3) Reduce total volume when intensity goes up, treat recovery as part of the plan
Evidence link: A major theme in the review is improved performance despite large reductions in training volume, which is basically an exercise recovery strategy baked into the training design.
Action:
- When you introduce SET, cut some “grey-zone” volume (moderate hard steady work that piles fatigue).
- Keep easy days truly easy. The intensity days are already doing the heavy lifting.
- Watch the warning signs: rising resting soreness, sleep disruption, declining sprint times, and irritability are all signs you need to pull back.
4) Combine modalities intelligently: strength training plus SET can be complementary
Evidence link: The review includes multiple examples where SET combined with aerobic intervals or power/resistance work improves performance, and the sprint study shows lifting alone can help speed.
Action:
- A simple weekly template that respects recovery might look like: Day 1: Strength training (heavy + some explosive intent) Day 3: SET session Day 5: Strength training (moderate volume + unilateral and posterior chain focus) Optional Day 6: Sprint technique and short accelerations (low volume)
- Day 1: Strength training (heavy + some explosive intent)
- Day 3: SET session
- Day 5: Strength training (moderate volume + unilateral and posterior chain focus)
- Optional Day 6: Sprint technique and short accelerations (low volume)
- Avoid stacking your hardest lower-body lifting and your hardest SET session back-to-back, unless you are highly trained and very confident in your recovery.
5) Test what you train, and pick tests that match your sport
Evidence link: The sprint study used a 50-yard dash, and the review summarizes improvements in time trials and intermittent tests.
Action:
- If you are a field sport athlete: track 10 m and 30 m sprints (acceleration and speed), plus a repeated sprint test or an intermittent fitness test that matches your sport.
- If you are an endurance athlete: track a short intense test (30 seconds to 4 minutes) plus your key race-distance time trial.
- Re-test every 3 to 6 weeks during a block.

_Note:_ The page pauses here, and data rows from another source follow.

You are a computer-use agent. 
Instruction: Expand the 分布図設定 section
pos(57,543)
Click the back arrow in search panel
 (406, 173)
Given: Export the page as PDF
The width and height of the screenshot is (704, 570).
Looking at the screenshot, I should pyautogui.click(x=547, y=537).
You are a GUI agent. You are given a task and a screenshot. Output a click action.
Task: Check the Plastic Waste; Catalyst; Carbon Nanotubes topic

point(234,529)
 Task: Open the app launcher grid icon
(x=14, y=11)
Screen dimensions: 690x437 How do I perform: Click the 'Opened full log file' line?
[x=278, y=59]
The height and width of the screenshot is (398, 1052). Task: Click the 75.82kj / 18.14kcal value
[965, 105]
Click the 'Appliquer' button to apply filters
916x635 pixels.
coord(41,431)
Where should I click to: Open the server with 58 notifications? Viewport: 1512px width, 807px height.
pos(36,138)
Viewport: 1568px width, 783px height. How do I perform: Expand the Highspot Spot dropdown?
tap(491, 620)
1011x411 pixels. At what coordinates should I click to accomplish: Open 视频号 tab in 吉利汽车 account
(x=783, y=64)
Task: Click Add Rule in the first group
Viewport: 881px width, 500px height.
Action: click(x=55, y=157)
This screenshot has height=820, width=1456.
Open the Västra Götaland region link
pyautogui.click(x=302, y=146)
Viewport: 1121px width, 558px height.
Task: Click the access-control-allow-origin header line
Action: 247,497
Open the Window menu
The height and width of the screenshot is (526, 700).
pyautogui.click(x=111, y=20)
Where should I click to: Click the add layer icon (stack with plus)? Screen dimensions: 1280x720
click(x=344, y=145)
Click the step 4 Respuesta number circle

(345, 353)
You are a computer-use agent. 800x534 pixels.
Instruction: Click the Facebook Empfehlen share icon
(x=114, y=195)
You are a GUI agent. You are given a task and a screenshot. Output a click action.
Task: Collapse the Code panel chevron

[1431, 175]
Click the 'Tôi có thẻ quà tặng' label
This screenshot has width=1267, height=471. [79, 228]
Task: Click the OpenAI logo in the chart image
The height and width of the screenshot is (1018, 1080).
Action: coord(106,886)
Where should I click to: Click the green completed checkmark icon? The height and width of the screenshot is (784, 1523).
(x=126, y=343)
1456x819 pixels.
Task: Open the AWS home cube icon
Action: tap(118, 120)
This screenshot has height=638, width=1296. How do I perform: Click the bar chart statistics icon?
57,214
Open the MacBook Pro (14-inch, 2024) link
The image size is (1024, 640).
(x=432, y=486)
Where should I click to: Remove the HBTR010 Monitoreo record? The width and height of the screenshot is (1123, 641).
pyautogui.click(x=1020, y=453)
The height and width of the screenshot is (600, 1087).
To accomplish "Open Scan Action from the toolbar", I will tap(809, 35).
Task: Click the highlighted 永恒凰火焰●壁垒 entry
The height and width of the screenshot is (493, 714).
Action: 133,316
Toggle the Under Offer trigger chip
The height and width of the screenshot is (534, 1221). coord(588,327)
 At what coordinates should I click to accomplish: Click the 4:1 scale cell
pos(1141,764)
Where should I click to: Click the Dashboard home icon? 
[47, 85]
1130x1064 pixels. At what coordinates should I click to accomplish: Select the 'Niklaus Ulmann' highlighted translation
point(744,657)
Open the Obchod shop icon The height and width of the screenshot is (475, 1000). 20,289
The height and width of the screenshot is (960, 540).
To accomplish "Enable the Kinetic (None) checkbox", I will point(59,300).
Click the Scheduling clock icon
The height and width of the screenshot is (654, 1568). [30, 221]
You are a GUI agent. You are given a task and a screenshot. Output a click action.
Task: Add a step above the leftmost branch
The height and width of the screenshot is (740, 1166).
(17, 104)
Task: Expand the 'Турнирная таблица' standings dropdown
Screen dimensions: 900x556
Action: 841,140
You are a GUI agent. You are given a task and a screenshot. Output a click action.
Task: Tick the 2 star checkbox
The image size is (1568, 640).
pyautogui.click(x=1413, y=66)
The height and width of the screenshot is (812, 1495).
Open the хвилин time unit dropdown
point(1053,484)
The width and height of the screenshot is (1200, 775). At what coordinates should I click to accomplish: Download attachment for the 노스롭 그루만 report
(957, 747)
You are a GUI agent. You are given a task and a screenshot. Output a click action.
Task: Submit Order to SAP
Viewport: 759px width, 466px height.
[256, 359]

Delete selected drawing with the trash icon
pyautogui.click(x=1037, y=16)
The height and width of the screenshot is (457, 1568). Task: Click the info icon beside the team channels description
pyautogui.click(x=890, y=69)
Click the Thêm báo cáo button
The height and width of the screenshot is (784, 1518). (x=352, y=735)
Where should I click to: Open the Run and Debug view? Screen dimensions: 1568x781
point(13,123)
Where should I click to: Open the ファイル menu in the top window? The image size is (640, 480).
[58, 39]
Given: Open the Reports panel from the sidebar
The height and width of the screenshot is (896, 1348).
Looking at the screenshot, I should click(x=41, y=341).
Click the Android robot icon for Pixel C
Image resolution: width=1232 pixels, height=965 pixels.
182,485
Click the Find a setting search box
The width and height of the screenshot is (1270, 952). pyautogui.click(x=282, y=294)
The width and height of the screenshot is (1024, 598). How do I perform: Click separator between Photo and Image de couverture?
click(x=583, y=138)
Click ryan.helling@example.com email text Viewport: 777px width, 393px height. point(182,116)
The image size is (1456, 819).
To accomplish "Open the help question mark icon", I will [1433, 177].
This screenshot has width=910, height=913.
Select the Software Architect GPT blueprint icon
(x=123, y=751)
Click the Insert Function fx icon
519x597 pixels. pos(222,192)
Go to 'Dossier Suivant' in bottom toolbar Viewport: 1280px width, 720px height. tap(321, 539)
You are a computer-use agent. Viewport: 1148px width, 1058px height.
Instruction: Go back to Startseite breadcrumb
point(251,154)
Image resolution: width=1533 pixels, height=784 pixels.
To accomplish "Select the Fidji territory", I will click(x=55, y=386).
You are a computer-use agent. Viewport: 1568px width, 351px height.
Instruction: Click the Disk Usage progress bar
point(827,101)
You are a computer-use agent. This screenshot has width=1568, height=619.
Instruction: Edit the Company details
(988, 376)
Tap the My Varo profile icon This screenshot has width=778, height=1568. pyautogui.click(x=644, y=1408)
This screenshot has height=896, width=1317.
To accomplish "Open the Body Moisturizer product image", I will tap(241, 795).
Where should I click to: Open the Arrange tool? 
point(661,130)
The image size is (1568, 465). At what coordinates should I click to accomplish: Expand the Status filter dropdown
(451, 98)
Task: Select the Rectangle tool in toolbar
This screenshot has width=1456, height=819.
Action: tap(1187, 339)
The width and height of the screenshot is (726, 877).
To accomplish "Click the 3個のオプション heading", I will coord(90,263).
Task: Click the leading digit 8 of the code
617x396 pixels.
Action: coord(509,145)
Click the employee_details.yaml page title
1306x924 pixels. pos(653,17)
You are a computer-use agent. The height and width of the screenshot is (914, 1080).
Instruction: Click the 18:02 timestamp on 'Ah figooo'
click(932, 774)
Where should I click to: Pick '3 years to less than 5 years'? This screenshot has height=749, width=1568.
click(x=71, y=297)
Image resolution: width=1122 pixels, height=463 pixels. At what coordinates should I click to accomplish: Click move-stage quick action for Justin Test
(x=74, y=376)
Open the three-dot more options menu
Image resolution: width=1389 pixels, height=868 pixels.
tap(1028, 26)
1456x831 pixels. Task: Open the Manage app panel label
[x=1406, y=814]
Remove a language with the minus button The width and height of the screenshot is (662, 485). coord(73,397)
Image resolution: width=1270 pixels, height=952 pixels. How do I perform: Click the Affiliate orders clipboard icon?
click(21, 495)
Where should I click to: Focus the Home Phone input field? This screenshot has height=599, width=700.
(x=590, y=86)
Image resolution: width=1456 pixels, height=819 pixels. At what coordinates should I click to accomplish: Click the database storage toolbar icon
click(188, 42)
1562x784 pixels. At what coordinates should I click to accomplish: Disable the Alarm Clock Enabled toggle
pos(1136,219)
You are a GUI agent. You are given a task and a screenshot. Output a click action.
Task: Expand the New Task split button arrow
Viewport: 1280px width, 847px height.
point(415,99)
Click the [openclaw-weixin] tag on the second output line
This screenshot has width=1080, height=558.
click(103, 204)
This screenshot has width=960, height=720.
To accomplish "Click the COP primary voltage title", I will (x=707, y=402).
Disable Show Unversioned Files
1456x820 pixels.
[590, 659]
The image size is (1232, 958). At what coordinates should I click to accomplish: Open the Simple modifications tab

If performance is improving but you feel destroyed, you are probably exceeding the minimum effective dose.
6) Be honest about what we do not know yet
Evidence link: The sprint study does not give enough detail to say exactly why one lifting approach might be better for a specific athlete, and the review notes that not all tests are sport-specific.
Action:
- Use the evidence as a starting point, then individualize.
- If Olympic lifts irritate your shoulders or wrists, you can build power with jumps, trap bar pulls, and med ball throws.
- If SET makes you feel constantly “flat,” reduce frequency, increase rest intervals, or shorten the block.